Hace unas semanas vine solo. Escuché a un quinteto. El local tiene pilares de madera, unas gradas de madera atrás del escenario (se llena cuando tenemos festival, me contaba uno de los trabajadores del local). No sé si será por eso, aparte de los buenos micrófonos, pero sonaba increíble. Muy cálido, muy del jazz. Todo el sonido narigón de la trompeta retumbaba con furia. El be bop con sus frases largas, como poemas sin pausa. El piano, glorioso; el contrabajo, corriendo, siempre corriendo. Va haciendo juego con el bombo; mi maestro me decía que uno tiene que tratar de oír el bombo proyectado en la caja del contrabajo. Interesante. Como oyente trato de hacerlo. Ambos van en la suya, marcando los acentos de cada palabra. Adoro las baterías de jazz, hasta sus medidas son particulares. Nótese que grandes bateristas de jazz han lucido en el rock. John Densmore es uno. El guitarrista va contestando las frases de la trompeta. Me gusta el jazz de trompeta, mis héroes del jazz tocan ese instrumento. "¿Por qué le gusta?", me preguntó mi maestro, y no sé. Simplemente, me gusta. Me agrada eso de no tener una explicación clara para un gusto. Es así no más.

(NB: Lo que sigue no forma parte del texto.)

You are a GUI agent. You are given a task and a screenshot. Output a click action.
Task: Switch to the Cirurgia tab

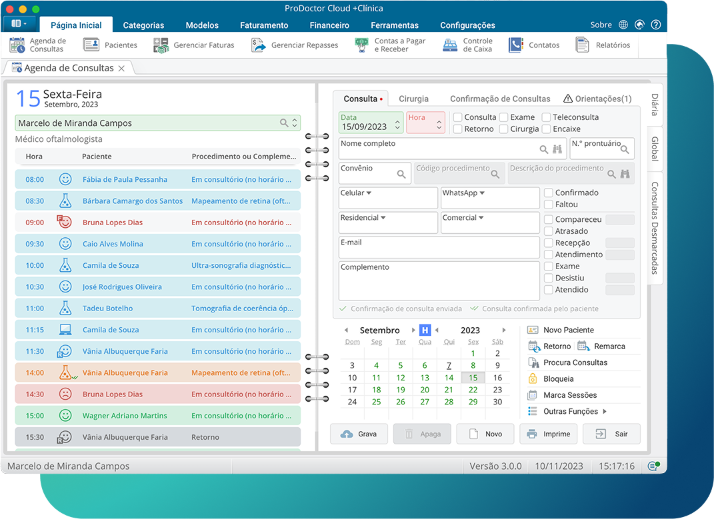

—Me gustaría aprender a tocar la trompeta.

—¿No me dijiste el acordeón?

—Sí, también, pero la trompeta es jazzera, nasal, me encanta cómo suena.

—Debe ser difícil, no sé, onda ocupas mucha energía para hacer sonar ese coso.

—Cortázar tocaba trompeta, pero él mismo decía que era pésimo.

Esta noche hay un dúo que canta vals peruano. No es la única vez que lo veo. De repente, en el Thelonius uno también puede escuchar cosas más experimentales, jazz fusión y cosas más latinas. Ella me pide que vengamos de nuevo otro día, pero que haya jazz. Me gusta esto, suena súper porteño, pero tenía ganas de jazz.

Como me comentó un amigo, el Thelonius es un Classic album de la noche santiaguina. Y es verdad. Es la ocasión para experimentar la misma sensación que tenían los que iban a los clubes de Nueva York a ver a Miles Davis. A lo mejor exagero, pero quiero creerlo. Será mejor así.